>> Begin Supplied records
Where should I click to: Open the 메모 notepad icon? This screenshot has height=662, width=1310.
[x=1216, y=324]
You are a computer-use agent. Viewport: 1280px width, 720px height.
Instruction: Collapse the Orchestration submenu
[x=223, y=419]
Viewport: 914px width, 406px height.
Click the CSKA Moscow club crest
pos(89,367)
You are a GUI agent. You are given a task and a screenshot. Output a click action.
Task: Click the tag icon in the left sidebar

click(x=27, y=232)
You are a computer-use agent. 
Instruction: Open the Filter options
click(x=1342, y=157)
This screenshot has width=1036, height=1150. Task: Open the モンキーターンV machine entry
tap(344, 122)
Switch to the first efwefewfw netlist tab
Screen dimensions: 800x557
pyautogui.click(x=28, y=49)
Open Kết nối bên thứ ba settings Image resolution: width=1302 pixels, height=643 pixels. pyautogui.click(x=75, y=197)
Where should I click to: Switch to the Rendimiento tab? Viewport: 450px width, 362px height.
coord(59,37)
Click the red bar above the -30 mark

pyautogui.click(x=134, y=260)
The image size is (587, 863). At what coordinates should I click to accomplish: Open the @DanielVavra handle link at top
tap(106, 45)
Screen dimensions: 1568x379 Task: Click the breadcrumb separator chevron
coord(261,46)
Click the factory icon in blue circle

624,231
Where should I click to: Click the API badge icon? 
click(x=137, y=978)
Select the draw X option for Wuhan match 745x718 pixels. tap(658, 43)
>> End Supplied records
Given exercise – Return each line of the entries above that contains the string "dimensions", matching case exactly.

Exercise solution –
Screen dimensions: 800x557
Screen dimensions: 1568x379 Task: Click the breadcrumb separator chevron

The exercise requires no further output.